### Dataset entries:
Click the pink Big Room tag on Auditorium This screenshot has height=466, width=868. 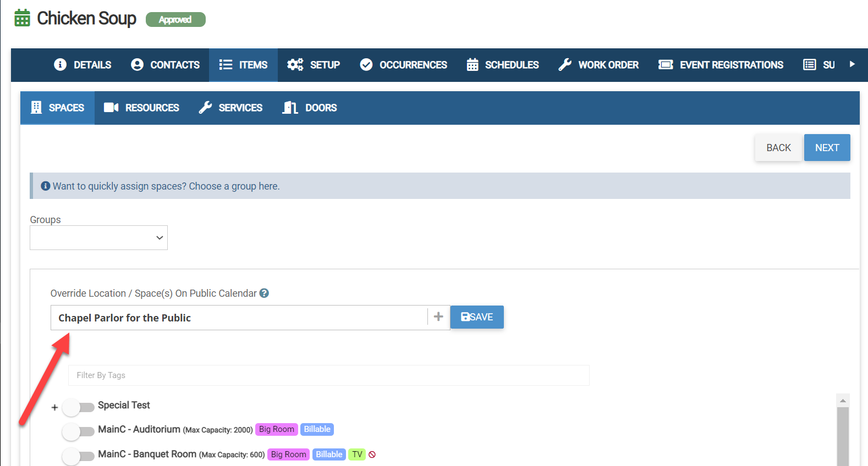[x=276, y=429]

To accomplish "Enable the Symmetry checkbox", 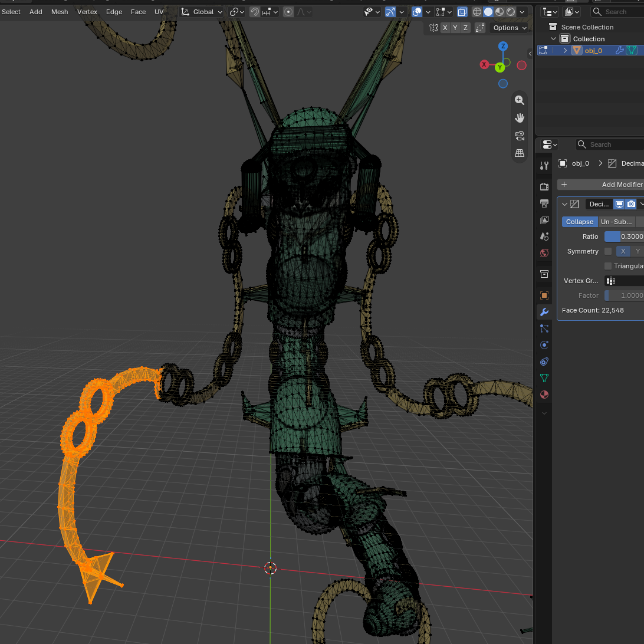I will coord(608,251).
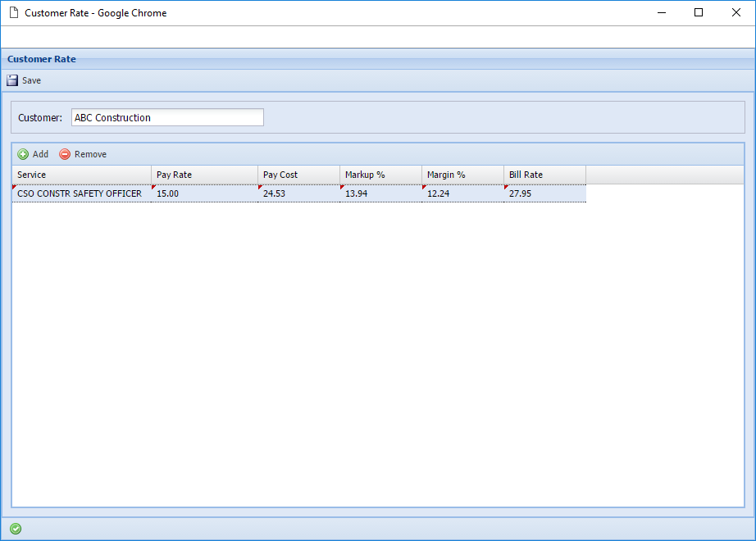Click into the Customer text field
This screenshot has height=541, width=756.
(167, 117)
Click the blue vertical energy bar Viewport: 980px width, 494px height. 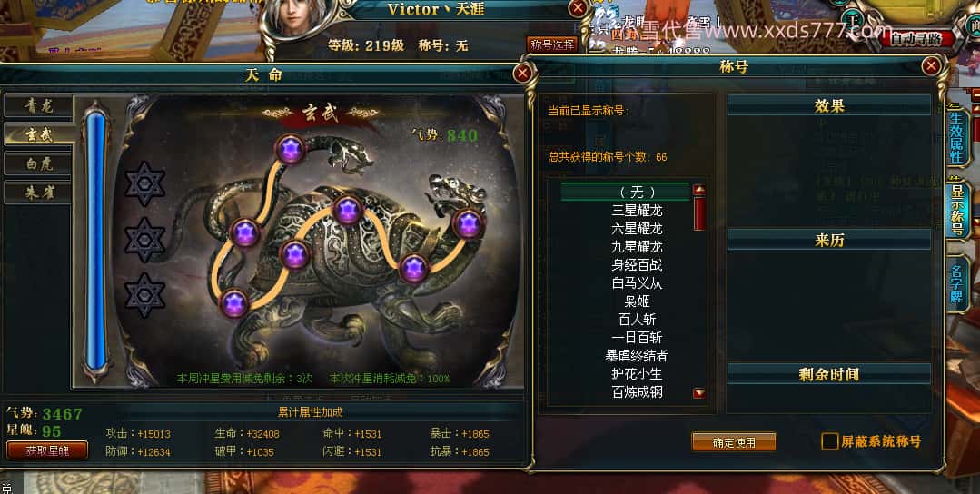(x=95, y=241)
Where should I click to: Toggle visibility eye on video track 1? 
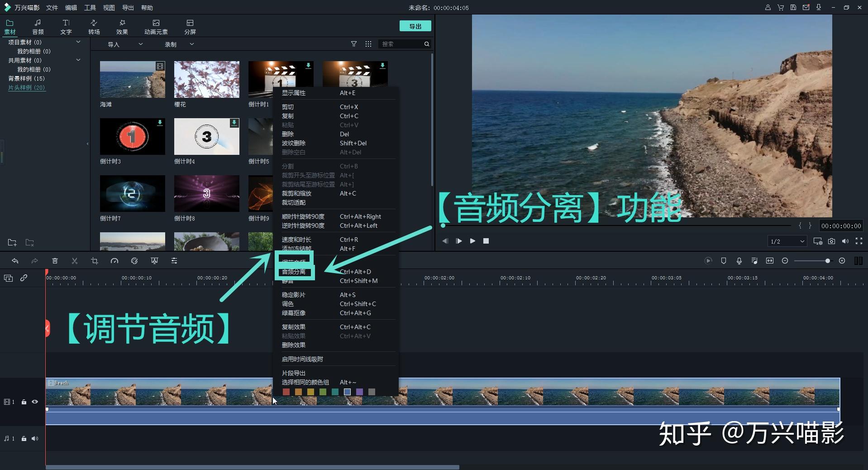[35, 402]
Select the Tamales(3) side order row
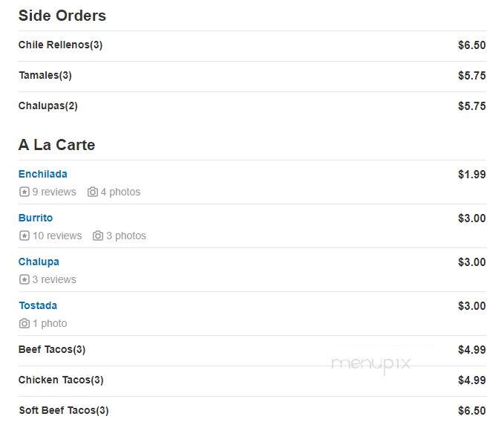504x425 pixels. (252, 77)
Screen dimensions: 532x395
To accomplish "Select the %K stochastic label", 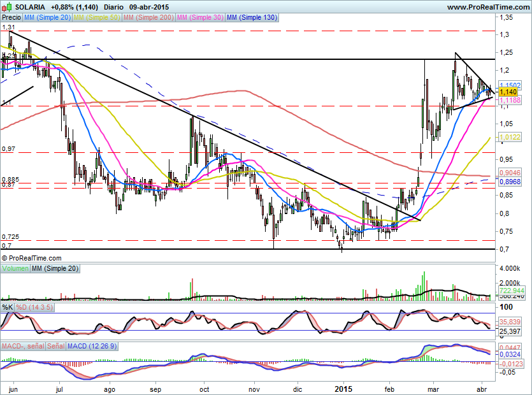I will tap(8, 307).
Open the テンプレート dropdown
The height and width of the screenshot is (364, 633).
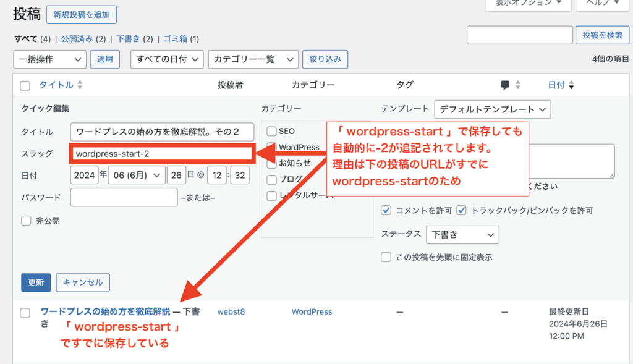click(493, 109)
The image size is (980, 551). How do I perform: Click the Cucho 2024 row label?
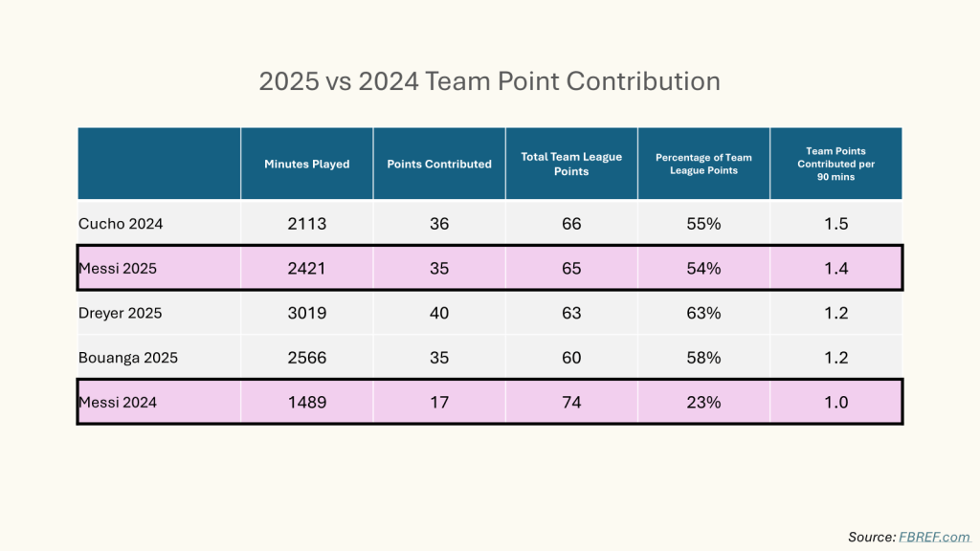pos(121,224)
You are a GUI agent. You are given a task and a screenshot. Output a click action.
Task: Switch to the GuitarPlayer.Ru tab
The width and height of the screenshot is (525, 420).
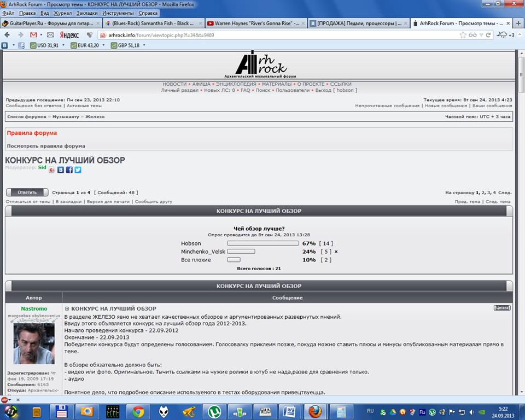pos(50,24)
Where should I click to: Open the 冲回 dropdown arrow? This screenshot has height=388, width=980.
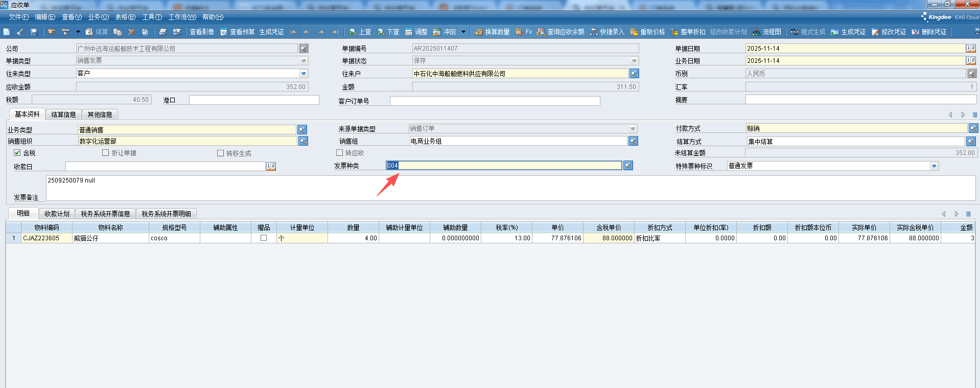(x=463, y=32)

### Your objective:
Please write out, exactly, every line from the line with "The image size" through the final line of the data above, leaving out pictures.

### Task solution:
The image size is (980, 551). How do I perform: Click the Cucho 2024 row label?
pos(121,224)
You are a GUI agent. You are given a task and a screenshot. Output a click action.
Task: Switch to the GuitarPlayer.Ru tab
The width and height of the screenshot is (525, 420).
pos(50,24)
Where should I click to: Open the 冲回 dropdown arrow? This screenshot has height=388, width=980.
(x=463, y=32)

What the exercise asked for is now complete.